On peut aussi citer Courteney Cox, l'héroïne de Friends, qui joue le rôle d'une journaliste à scandale tout sauf écervelée, combative et endurante. Plus récemment, on a vu dans Scream 6 (2023) deux nouvelles scream queens téméraires et astucieuses : Jenna Ortega, la star de la série Mercredi et Melissa Barrera (Carmen) en phase avec une nouvelle génération qui chérit le girl power. Il faut noter que la saga Scream montre bien d'autres reines du hurlement iconiques, même si certaines jouent avec les clichés de la pin-up : Drew Barrymore, Rose McGowan ou encore Sarah Michelle Gellar

Jenna Ortega dans Scream (2022) © Paramount Pictures Germany.

Jenna Ortega, Anya Taylor-Joy, Mia Goth... une nouvelle génération inspirante d'héroïnes de films d'horreur

 

Aujourd'hui, la figure de la scream queen semble moins superficielle qu'elle ne l'a été des années 20 aux années 70, même si on peut lui reprocher son manque de diversité.

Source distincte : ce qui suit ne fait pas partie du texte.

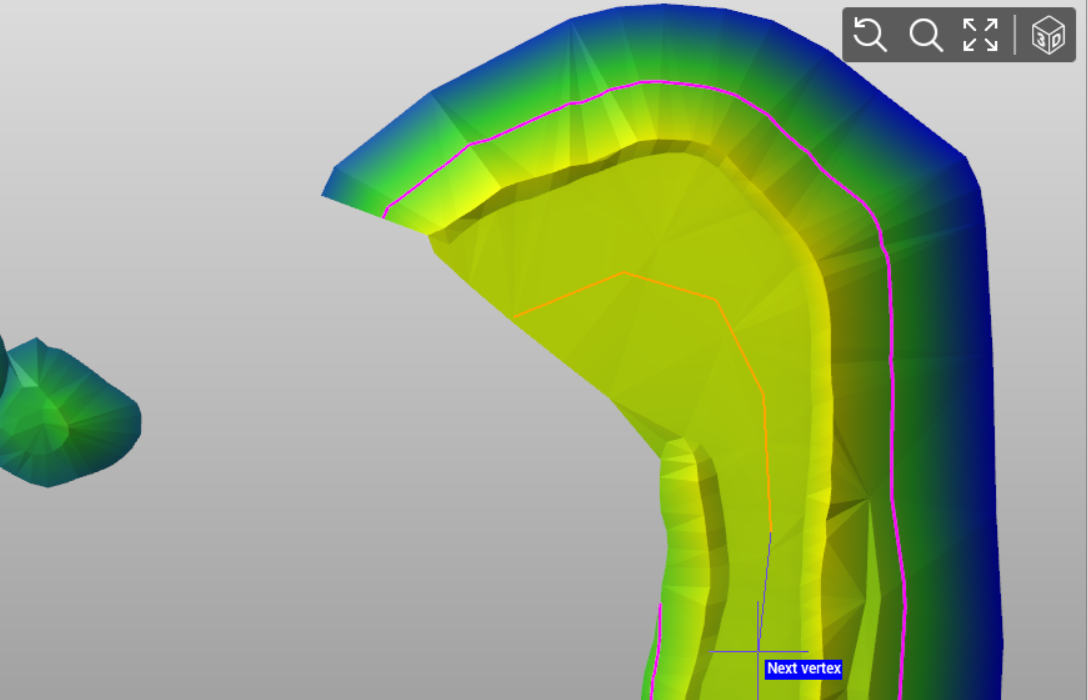Select the last orange polyline vertex above crosshair
The image size is (1088, 700).
(x=771, y=531)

En effet, l'héroïne de film d'horreur presque toujours mince et blanche, en dehors des longs-métrages de Jordan Peel et de quelques exceptions (Jada Pinkett Smith dans Scream 2).

 

Parmi les reines du hurlement qui ont le plus marqué les esprits ces dernières années, beaucoup affichent des beautés étranges, en phase avec l'univers gothique de certains réalisateurs. C'est le cas d'Anya Taylor-Joy (The Witch, Last Night in Soho), Mia Goth (Suspiria, X, Pearl), Jenna Ortega (Insidious: Chapter 2, Scream 6).

 

Les autres stars des genres cinématographiques sanglants ? On pourrait citer Sarah Paulson (American Horror Story), Lupita Nyong’o (Little Monsters, Us), Victoria Pedretti (The Haunting of Hill House), Riley Keough (Kiss of the Damned), Emma Roberts (Scream 4, American Horror Story, Scream Queens), Melissa Barrera (Scream 6, Abigail), Allison Williams (M3GAN, Get Out), Samara Weaving (Wedding Nightmare) ou encore Chloë Grace Moretz (The Amityville Horror). 

 

Même Sydney Sweeney, l'héroïne d'Euphoria, a été qualifiée de scream queen pour son rôle de religieuse dans le film Immaculée, sorti au cinéma cette semaine. La preuve que cette figure est de plus en plus plurielle mais toujours aussi fascinante.

 

Dans tous les cas, les héroïnes de films d'horreur ne sont plus des victimes passives. Armées, féroces et souvent névrosées, elles tiennent tête aux vilains du grand écran. On peut voir dans cette évolution de l'archétype de la scream queen un symbole des contestations qui ont agité le milieu du cinéma et la société. Le cri de ces héroïnes n'est plus celui de biches effrayées, entièrement sous le joug de la domination masculine et du male gaze. C'est aussi celui de femmes qui ont porté la voix pour se faire entendre, notamment avec les prises de parole s'inscrivant dans le mouvement #MeToo. Un cri de rage, de guerre, de ralliement... Et de liberté.

 

Immaculée (2024) de Michael Mohan, avec Sydney Sweeney, actuellement au cinéma.